İslâm tasavvufunun büyüklerinden bir örnek vermek gerekirse; Kadiri Tarikatı'na
isim veren Abdülkadir Geylânî (öl. 1166) geçimini sağlamak için çalışmanın zorunlu,
halktan dilenmenin ise şirk olduğunu düşünür. Kişi ihtiyacı miktarınca bir kazanç
yolu bulmalıdır ve fazlasını istememelidir. Yaşlandığında veya hastalandığında onun
dünyalık kısmeti kendiliğinden gelecektir. O'na göre fakirlik bir imtihan olup pek
çok kişi bunun mahiyetini kavrayamadığından Allah'a isyan edecek seviyeye gelir.
Dolayısıyla sabır gösterilen fakirlik, esasında hoş bir şey olsa da, buna herkesin
tahammül gösterememesinden dolayı tehlikeli bir hâldir. Abdülkadir Geylânî'ye göre,
Hz. Peygamber'i diğer peygamberlerle mukayese ettiğimizde, O'nun en önemli vasıflarından
birinin hem genel anlamda hem de tasavvufî anlamda fakirlik olduğu görülür.12

İslâm dünyasında hâkim ideal düşünceyi Maverdî'nin Edebü'd-Dünya ve'd-Din isimli
eserinde görmek mümkündür. Maverdî'nin, mutasavvıf kimliğiyle bilinmemesine rağmen,
eserinde bu yaklaşıma ağırlık vermesi tasavvufun Müslüman dünyadaki etkinliğini
göstermesi açısından da önemli bir veridir. "Nefsi Dünyanın Terkine Alıştırmak"
başlığı altında hadislerin, âlimlerin, mutasavvıfların sözleri yanında özellikle
Hz. İsa'ya atfen verilen sözler dikkat çekmektedir. Burada verilen bütün örnekler
bir iç tutarlılık içinde dünyadan yüz çevirme üzerine odaklanmıştır. Hz. İsa'ya
atfedilen söze göre mülkiyetin üç tehlikesi vardır.
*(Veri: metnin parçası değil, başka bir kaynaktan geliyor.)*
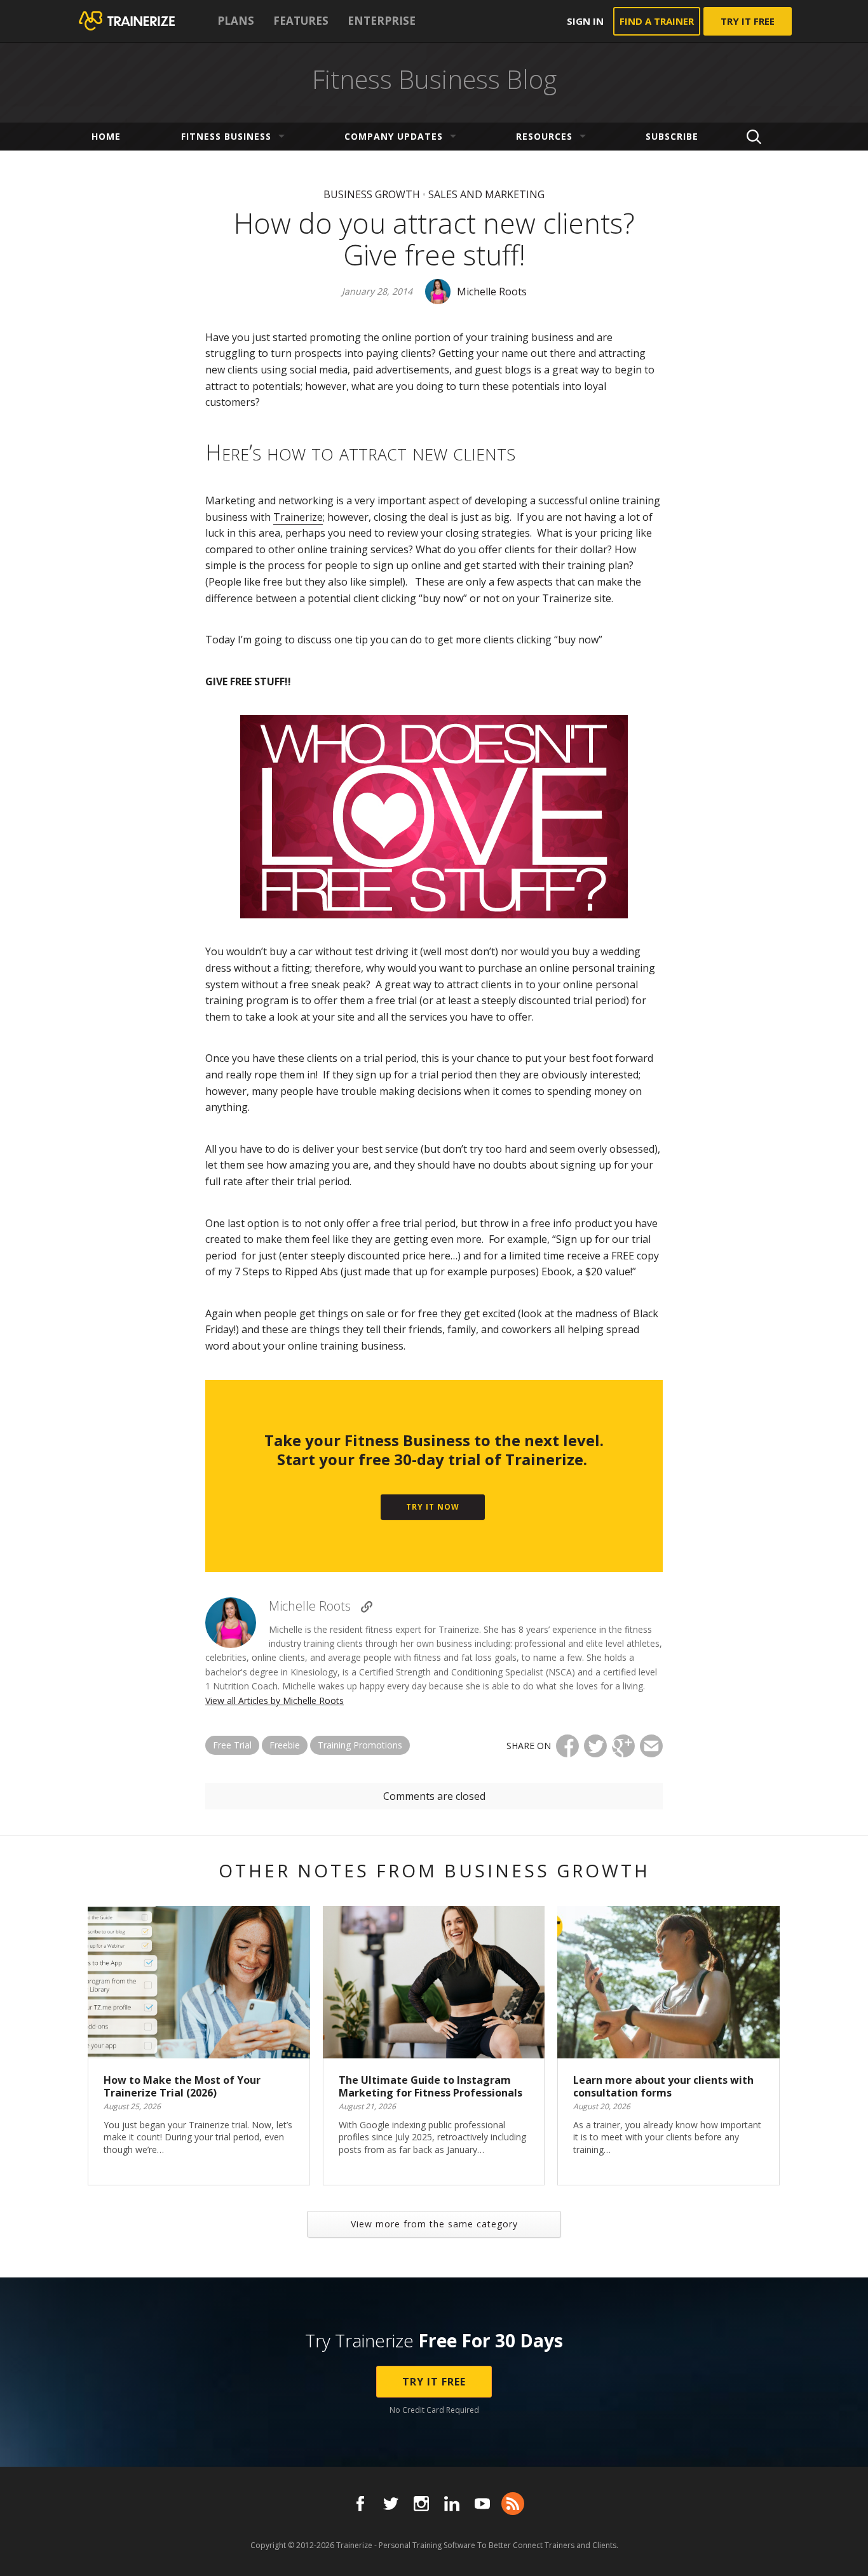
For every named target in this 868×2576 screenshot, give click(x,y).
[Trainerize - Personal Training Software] (143, 21)
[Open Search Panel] (754, 137)
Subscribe (672, 136)
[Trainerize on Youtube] (482, 2503)
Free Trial (232, 1745)
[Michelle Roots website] (366, 1606)
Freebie (284, 1745)
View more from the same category (434, 2224)
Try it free (748, 21)
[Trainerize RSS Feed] (512, 2503)
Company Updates (393, 136)
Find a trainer (657, 21)
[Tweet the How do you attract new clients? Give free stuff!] (595, 1745)
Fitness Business (226, 136)
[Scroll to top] (842, 2551)
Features (301, 20)
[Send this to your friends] (651, 1745)
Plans (235, 20)
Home (106, 136)
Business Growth (371, 194)
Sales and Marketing (486, 194)
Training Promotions (360, 1745)
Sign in (585, 21)
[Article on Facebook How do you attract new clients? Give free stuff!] (567, 1745)
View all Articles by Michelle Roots (274, 1700)
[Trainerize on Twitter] (390, 2503)
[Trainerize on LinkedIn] (451, 2503)
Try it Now (432, 1506)
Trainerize (298, 517)
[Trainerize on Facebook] (360, 2503)
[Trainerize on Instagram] (421, 2503)
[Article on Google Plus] (623, 1745)
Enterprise (382, 20)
Öncelikle bu, helalden kazanılmaz,
helalden kazanılsa bile gayri meşru bir şekilde harcanır, yerine göre harcansa bile
Allah'a ibadetten alıkoyar. Bu mantık örgüsü içinde kişinin mülk sahibi olmayı düşünmesi
mümkün değildir. Bu uzunca başlık altında Maverdî'nin söylemek istediği şey bir
edebiyatçının sözünde özetlenmiştir: "Züht ve takva kalbindeki kesin imana bağlıdır…
Kimin kesin imanı sahih ise servetten kaçar." Yine de eserin ilerleyen bölümlerinde
sufiyane yaklaşımların yanında, kendisi de sufi olmasına rağmen daha orta bir yaklaşıma
işaret eden Sülemî'nin şu sözüne de yer verildiğini görüyoruz: "İnsanlar üç sınıftır…
Hayrın çoğunu yine orta hallilerde aramaya bak. Şerrin çoğunu zenginlerle fakirlerde
ara. Çünkü zengin servetin verdiği azgınlığa maruz, fakir de yokluğun getirdiği
rezalete maruzdur."13

Dinî geleneklerde fakirlik durumuna ayrı bir değer veren ve bunu Yaratıcı'ya
ulaşmanın bir yolu olarak kabul eden anlayışların yanında buna karşı çıkan anlayışlar
da vardı. Örneğin, İbnü'l-Cevzi fakirliği öven yaklaşımlarından dolayı genel manada
sûfileri eleştirirken, mal biriktirmenin insan hayatındaki önemi ve malın hepsinin
dağıtılmaması konusunda hadislerden örnekler verdikten sonra, kişinin başkasına
muhtaç olmamak ve gelecekteki muhtemel sıkıntılı günler için hazırlıklı olmak, dostlarına
ikramda bulunmak, hayırlarda bulunmak niyetiyle çalışıp para biriktirmesinin pek
çok nafile ibadetten hayırlı olduğunu, sadece Sahabelerin değil, peygamberlerin
bazılarının bile servetleri olduğunu söylemektedir.14 Tasavvuf tarihinde zenginliği
fakirlikten üstün gören ve bu anlayışları yüzünden özellikle tasavvuf erbabı arasında
tenkitle karşılanan Yahya b. Muaz Razi, Ebu Said Mihenî gibi mutasavvıflar zikredilir.15
Muhasibi de son eserlerinde zenginliğin zühde engel olmadığı şeklinde bir görüşe
sahip olmuştu: Kalplerinde mal sevgisi olmayan insanlar zenginlik durumunda da zâhid
olabilir, sâlih müminlerin makamına erişebilir.16 Ancak bu görüşe sahip mutasavvıfların
tasavvuf tarihinde çok az olduğunu ve hâkim yaklaşıma zıt olduğunu belirtmek gerekir.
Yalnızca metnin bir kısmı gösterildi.